In a story posted by the BBC, Leo spoke to Villainfy Media and disclosed in all certainty that he would not fight Frampton in Belfast. To him, such a location would go against him in terms of judges being swayed by crowd influence. His father and trainer, Jose has apparently advised him to stay clear of Northern Ireland. “If he says no, then I wouldn’t go there”, said the current WBA Super World featherweight champion. “I do what he tells me.” Before we chime in with the “if he asked you to jump off of a bridge” argument, let’s quickly recall the words of a defeated Carl Frampton after his second bout with Santa Cruz.

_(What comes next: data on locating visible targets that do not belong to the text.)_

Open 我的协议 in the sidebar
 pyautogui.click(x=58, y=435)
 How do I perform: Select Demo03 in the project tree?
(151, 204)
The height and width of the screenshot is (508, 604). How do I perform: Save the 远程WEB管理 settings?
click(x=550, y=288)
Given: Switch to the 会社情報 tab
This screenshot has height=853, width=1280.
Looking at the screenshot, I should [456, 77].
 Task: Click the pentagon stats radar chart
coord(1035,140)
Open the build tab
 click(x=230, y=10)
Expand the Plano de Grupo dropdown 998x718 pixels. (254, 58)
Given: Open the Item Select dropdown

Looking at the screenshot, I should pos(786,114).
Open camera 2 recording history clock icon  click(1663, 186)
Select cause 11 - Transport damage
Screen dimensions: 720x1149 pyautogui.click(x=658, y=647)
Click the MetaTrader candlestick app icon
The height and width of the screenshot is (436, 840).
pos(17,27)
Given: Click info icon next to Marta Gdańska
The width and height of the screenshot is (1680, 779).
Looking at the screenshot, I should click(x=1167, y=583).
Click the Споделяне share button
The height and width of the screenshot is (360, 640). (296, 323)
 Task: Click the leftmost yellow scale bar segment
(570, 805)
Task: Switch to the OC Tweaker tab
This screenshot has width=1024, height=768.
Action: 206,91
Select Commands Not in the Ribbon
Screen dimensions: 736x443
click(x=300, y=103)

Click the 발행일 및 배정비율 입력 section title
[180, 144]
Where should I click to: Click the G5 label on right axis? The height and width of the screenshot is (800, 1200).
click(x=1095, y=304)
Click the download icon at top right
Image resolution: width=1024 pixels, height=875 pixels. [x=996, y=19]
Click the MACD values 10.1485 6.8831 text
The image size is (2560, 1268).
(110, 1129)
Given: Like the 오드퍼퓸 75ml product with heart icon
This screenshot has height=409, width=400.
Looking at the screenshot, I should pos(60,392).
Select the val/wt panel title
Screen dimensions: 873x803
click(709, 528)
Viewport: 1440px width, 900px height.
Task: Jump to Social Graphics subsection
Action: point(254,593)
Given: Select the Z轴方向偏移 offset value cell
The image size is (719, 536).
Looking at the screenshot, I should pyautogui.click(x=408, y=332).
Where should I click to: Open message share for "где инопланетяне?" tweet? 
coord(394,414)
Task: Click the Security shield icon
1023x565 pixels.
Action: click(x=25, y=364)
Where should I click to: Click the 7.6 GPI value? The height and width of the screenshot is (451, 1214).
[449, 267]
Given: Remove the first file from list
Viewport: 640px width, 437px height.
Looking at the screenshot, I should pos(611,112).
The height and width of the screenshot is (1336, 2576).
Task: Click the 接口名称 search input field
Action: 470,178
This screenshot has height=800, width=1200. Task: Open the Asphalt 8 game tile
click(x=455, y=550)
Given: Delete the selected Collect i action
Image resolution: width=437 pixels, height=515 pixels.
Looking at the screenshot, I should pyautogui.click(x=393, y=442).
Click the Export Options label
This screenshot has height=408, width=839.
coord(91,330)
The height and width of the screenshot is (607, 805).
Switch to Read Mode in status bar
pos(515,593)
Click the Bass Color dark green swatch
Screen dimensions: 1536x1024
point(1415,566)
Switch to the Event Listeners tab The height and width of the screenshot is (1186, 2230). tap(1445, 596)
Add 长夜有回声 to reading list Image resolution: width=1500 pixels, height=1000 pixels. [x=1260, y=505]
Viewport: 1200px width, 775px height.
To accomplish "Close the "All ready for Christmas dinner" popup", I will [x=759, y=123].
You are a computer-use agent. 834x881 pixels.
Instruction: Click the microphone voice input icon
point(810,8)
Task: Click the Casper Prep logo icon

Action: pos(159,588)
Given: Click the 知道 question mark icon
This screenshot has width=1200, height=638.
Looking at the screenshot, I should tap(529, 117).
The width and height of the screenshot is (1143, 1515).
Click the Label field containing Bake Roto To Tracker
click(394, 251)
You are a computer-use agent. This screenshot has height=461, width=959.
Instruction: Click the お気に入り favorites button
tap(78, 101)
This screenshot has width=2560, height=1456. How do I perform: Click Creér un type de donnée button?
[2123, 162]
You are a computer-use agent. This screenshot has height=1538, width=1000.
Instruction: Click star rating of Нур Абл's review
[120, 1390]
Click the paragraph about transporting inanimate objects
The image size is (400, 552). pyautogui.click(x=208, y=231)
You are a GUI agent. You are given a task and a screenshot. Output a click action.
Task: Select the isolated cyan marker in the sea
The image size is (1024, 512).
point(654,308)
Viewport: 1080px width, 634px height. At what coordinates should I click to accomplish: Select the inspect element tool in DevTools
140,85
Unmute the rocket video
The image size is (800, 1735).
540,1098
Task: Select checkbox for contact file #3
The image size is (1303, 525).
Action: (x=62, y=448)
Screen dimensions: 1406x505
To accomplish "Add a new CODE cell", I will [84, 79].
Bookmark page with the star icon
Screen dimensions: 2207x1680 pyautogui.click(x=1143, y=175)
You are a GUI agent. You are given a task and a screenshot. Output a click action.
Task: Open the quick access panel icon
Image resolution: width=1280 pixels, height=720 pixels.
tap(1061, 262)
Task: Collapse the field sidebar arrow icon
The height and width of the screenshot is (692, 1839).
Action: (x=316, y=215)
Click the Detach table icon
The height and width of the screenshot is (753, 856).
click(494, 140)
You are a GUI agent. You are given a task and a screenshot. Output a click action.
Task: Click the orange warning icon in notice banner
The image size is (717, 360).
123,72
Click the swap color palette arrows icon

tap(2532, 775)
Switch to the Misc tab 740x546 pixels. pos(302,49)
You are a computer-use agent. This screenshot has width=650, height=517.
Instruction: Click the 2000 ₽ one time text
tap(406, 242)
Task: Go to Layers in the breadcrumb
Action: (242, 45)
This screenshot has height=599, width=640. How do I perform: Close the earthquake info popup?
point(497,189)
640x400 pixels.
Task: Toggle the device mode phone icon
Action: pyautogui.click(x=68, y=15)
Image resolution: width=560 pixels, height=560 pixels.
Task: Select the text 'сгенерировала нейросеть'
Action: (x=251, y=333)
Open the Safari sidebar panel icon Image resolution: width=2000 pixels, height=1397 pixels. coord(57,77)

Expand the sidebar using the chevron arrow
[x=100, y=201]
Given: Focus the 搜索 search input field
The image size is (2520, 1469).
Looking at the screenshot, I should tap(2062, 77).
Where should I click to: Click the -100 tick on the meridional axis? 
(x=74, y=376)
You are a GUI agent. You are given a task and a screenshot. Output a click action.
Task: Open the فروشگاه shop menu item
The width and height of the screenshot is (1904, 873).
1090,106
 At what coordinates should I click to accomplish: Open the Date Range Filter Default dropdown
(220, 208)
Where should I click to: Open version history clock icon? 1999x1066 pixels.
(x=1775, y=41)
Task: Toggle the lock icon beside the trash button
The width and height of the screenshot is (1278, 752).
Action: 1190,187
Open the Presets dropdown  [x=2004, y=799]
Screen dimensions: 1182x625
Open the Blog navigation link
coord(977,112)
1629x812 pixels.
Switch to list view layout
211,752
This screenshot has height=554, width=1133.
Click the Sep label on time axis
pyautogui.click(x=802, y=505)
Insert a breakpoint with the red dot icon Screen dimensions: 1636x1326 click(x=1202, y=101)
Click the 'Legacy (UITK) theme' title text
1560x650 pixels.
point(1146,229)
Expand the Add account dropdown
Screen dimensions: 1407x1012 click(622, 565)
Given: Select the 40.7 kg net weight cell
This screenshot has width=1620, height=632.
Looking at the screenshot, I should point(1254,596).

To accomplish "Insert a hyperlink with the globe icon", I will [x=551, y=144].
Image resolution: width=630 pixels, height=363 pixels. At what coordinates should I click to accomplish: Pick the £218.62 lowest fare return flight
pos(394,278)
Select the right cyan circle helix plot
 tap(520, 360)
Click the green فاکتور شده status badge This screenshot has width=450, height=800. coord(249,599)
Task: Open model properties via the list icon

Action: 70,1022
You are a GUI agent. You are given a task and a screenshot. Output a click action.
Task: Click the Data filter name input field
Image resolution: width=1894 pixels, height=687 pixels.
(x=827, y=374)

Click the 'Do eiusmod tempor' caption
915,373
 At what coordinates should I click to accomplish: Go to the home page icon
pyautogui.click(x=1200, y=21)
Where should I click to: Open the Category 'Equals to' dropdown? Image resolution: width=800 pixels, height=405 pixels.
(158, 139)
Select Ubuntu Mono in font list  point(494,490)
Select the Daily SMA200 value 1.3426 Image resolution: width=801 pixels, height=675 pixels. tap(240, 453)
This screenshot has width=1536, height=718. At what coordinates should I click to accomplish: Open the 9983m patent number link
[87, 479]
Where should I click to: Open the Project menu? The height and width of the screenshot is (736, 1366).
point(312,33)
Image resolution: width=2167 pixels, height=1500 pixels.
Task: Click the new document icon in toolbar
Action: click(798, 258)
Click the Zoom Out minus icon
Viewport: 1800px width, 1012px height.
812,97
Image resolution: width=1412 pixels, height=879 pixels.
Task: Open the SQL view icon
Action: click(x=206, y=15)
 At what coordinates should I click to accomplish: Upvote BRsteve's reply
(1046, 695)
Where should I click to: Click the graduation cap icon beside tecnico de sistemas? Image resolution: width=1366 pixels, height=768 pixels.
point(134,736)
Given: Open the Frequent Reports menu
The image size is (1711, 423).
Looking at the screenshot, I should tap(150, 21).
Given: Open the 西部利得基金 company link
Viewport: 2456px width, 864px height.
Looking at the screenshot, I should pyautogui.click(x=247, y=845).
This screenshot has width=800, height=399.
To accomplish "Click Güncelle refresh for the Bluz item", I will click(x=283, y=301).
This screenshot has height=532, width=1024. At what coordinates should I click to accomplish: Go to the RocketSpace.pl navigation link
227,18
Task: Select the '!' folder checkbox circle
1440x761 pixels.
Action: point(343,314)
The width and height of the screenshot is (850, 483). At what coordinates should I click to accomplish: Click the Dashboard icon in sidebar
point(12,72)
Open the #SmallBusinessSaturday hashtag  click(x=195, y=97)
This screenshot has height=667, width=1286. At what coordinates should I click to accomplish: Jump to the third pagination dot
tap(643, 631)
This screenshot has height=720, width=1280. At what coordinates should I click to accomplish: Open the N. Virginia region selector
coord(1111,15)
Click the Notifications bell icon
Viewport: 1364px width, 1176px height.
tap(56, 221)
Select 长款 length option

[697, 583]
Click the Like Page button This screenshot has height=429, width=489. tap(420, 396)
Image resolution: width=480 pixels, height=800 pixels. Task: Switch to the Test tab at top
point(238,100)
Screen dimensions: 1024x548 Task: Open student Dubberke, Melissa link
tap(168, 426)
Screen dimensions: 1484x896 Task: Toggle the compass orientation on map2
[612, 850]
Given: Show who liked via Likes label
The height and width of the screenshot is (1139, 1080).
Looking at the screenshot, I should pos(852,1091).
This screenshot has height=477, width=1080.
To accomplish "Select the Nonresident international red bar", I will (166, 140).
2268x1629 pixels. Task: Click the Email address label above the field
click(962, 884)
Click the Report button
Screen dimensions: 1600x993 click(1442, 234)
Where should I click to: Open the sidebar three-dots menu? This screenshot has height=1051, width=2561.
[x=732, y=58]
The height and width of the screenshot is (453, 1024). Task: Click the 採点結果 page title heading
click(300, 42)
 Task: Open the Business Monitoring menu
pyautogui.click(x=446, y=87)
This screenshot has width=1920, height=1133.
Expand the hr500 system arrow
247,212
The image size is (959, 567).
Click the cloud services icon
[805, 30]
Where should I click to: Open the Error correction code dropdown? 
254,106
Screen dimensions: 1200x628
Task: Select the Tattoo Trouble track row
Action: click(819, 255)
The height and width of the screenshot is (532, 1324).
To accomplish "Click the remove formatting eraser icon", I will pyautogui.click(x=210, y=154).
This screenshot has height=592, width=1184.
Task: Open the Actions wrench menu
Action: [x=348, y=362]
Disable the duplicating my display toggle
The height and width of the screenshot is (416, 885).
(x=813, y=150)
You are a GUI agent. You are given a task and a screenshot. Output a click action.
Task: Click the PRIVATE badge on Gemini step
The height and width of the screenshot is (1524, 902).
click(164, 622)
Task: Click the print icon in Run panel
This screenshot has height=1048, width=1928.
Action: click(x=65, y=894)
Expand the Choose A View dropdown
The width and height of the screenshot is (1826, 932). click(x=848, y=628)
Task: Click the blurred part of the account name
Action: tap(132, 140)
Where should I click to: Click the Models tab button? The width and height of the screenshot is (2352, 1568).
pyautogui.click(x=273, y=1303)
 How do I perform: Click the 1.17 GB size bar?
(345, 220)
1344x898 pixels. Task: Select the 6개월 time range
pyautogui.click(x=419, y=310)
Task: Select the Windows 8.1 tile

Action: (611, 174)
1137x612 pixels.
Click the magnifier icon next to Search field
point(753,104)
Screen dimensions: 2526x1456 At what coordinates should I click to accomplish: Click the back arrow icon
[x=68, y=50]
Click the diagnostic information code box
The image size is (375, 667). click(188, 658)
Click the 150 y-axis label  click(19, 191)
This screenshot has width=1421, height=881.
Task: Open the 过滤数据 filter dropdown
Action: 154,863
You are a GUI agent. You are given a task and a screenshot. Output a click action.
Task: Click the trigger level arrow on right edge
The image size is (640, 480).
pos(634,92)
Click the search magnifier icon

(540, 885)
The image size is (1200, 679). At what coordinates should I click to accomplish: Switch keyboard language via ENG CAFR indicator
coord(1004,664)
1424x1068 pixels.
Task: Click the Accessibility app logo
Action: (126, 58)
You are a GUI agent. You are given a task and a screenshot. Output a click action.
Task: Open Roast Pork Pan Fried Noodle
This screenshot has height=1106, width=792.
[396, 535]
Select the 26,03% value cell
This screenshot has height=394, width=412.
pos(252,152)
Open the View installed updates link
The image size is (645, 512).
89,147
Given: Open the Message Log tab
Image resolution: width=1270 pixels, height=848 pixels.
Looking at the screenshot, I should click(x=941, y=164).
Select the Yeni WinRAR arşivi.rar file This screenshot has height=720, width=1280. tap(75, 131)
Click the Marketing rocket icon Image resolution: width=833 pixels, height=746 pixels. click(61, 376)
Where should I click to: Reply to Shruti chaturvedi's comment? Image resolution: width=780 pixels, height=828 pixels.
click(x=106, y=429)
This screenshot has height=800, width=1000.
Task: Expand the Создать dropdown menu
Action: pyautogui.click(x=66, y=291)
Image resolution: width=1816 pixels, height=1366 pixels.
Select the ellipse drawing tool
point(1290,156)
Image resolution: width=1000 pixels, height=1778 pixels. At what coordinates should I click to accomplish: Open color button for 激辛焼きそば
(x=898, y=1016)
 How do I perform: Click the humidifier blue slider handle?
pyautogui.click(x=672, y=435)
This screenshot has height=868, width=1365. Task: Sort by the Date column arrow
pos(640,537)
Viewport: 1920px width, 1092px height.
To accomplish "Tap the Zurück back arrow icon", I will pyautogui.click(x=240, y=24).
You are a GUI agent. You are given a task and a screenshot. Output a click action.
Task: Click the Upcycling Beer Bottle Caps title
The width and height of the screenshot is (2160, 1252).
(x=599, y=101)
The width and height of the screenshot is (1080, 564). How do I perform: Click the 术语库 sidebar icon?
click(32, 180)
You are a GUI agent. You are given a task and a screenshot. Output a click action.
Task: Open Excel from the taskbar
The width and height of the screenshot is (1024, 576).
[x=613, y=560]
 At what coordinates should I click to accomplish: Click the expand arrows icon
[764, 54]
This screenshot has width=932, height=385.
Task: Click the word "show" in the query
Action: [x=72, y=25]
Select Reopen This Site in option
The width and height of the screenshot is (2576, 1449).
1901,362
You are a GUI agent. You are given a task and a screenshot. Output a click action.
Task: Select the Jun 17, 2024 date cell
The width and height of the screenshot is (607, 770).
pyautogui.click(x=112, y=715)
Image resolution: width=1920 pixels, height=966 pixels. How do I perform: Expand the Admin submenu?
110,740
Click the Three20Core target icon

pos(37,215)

“I’m hoping that Leo sticks to his word and comes to Belfast like he said. He can make it happen”, were the words of promise echoed by “The Jackal” after he’d suffered his first defeat. Regardless, such news makes a third fight, at least on the other side of the pond seem very unlikely and its fallout may reach even further. There was more, of course.
“My dad is scared that if I go over there and even if I beat Carl Frampton, then the people and the judges are going to be an influence,” he added.
“My dad says not to go over there, because it would be a really bad decision and you know, he is right and everything. But if I go over there and I get the win and beat him, for all the fans to see that I win, that’s all that matters. Hopefully they see that I win and they give me that. It’s very important, he’s my father, he’s been there my whole life, my whole career. I always listen to my dad.”
Well, there we have it. It appears that Leo’s father feels that his son’s best efforts will be wasted if he were to follow in the footsteps of the greatest names of the past and travel to the other side of the Atlantic. Has Leo Santa Cruz fought his way to such a point on the pugilistic mountain that he’s now able to call the shots in such a manner? Maybe yes, maybe no but this doesn’t look good at all. What’s there to fear, really? The three-division champion from California (by way of Mexico) has all the goods to go over to the U.K. and take care of business for a second time. What type of hostilities exist between Northern Ireland and Mexico? Likely nothing at all and up until about three weeks ago, what “beef” may the people in Belfast hold against Americans?
Consider this: last year, Carl Frampton traveled to the belly of the most ferocious beast in the form of Manchester, Lancashire, England to face Scott Quigg for the super bantamweight title. He won a close decision and his path to stardom was set to even greater degree. Boxing fans should call “BS” or perhaps even “bollocks” on the nod against traveling to a foreign country. It’s somewhat understandable yet at the same time, quite ridiculous. England and Northern Ireland are not friends, to say the least.
A pro-Mexico crowd has been known to sway judges, as history has shown us. Look no further than when Mexico’s all-time top fighter, Julio Cesar Chavez, maintained his then-unbeaten record after being thoroughly outclassed by the great Pernell “Sweet Pea” Whitaker in September of 1993. The 65,000 or so fans who packed the Alamodome on that fall evening were likely pulling for Chavez and while they may have swayed the judges, even some of them loudly booed the decision of a majority draw.
Bad nights happen as do dubious decisions. But nothing happens if there’s no fight. Why not roll the dice and see what happens? A fourth fight in Mexico, perhaps? Let’s hope we get some good news soon. This pairing of champions is too good to let it go so soon.